Je raccroche les larmes aux yeux. Cette conversation avec mon grand frère m'a drainée de toute mon énergie. Je me sens vide tout à coup. Vide de force mais emplie d'une chose que j'ai du mal à identifier clairement. C'est assez bizarre comme impression.
Je devrais aussi appeler Nick mais là tout de suite je ne m'en sens pas capable. Après de longues minutes, l'esprit un peu comateux, à fixer le vide, je me traîne jusqu'à la cuisine pour me faire un gros mug de thé Orange Pekoe. Ma réserve est presque vide. Ça aussi je devais en ramener...

Mais puisque Brock pense venir, je lui dirai de m'en apporter. La seule pensée de mon grand frère bientôt ici me réjouit et me donne un coup de fouet salvateur... juste assez pour retourner me pelotonner dans mon plaid sur le canapé et réenclencher le mode passif.

Cette fois j'opte pour la série la Petite Vie*. Envie, besoin de me plonger dans mes racines ? Si tant est que je puisse considérer que ça soit réellement mes racines. D'ailleurs que dois-je ou puis-je considérer comme mes racines ? Celles de mes parents adoptifs, ce que j'ai toujours connues, là où j'ai toujours vécu ou celles de mes parents biologiques ? Suis-je soumise à un héritage de mémoire collective ? J'ai toujours pensé que non. Je ne me suis jamais sentie esclave, descendante d'esclave ou tout simplement dépendante de l'héritage de mon ethnie. J'ai étudié comme tout un chacun l'histoire dans sa globalité sans me sentir investie d'un quelconque devoir de mémoire.
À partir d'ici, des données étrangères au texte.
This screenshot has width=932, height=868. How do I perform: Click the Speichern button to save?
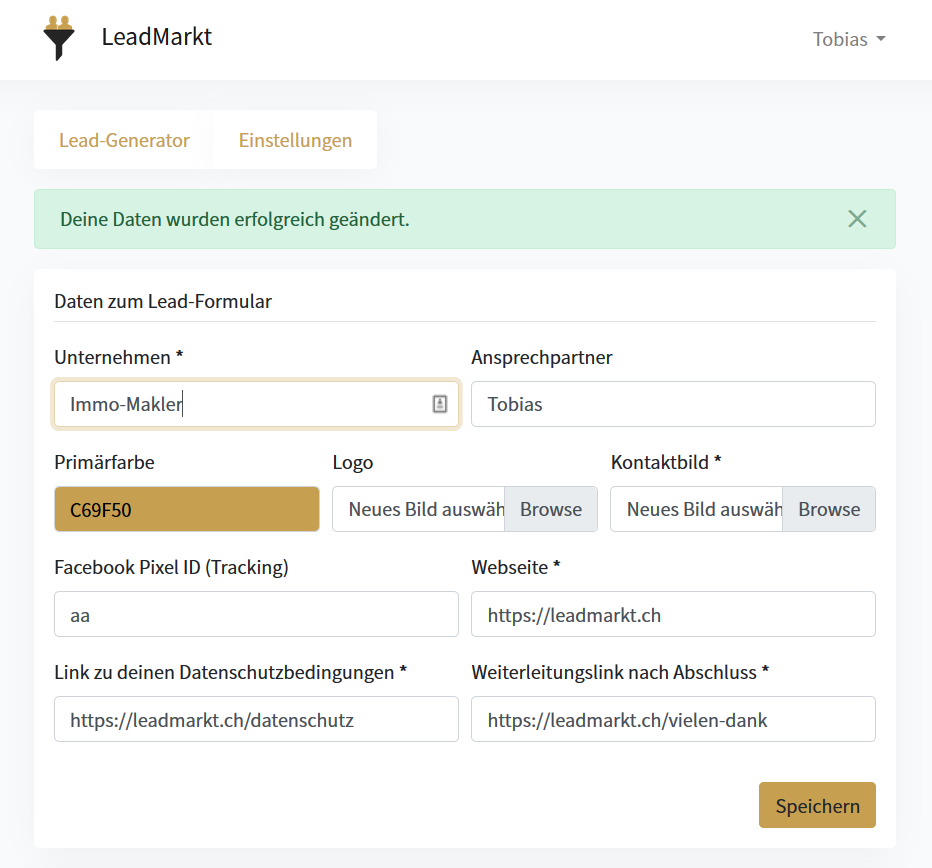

J'avais lu une fois quelque chose sur le mimétisme environnemental, du moins c'est en ces termes que je m'en souviens. Un chien élevé depuis sa naissance par des humains, s'identifiera aux humains et les autres chiens lui apparaîtront comme ne faisant pas partie de la même catégorie que lui. Etrange n'est-ce pas ? Alors forcément, moi qui suis noire, élevée par des blancs je me suis posé la question à la suite de cette découverte : Est-ce que je me considère comme blanche ? Le noir me paraît-il étrange ? La réponse est ni l'un, ni l'autre. Je me considère comme une femme ayant la peau noire et vivant avec des parents ayant la peau blanche. Rien de plus. Rien qui donne une autre dimension à la chose. C'est juste une couleur de peau, comme le fait d'être blond, brun ou roux. Cela n'induit en rien ce que je suis et ce que je ferai de ma vie. Qu'importe ma couleur c'est avant tout mon éducation qui dirigera ma vie ! Je crois que c'est pour cela que je n'avais jamais voulu en savoir plus sur ma naissance.

J'étais née un treize mai à l'hôtel-Dieu de Québec. Mon père était Richard Scott-Hallyway, qui avait épousé son amour de jeunesse, Gayle Anderson. J'avais un frère de dix ans mon aîné et j'étais aimée et choyée de tout ce beau monde. C'était le seul fait tangible qui importait à mes yeux.

Mais voilà, j'en savais plus maintenant. Un plus qui se situait au début de mon identification habituelle, avant ce treize mai 1991 et c'était un véritable drame. J'ai été conçue lors d'un viol. Acte infâme, innommable, monstrueux. J'ai été imposée à ma mère biologique lui infligeant une blessure profonde et à jamais ancrée en elle. Une plaie béante que rien ne pourra jamais guérir et cicatriser !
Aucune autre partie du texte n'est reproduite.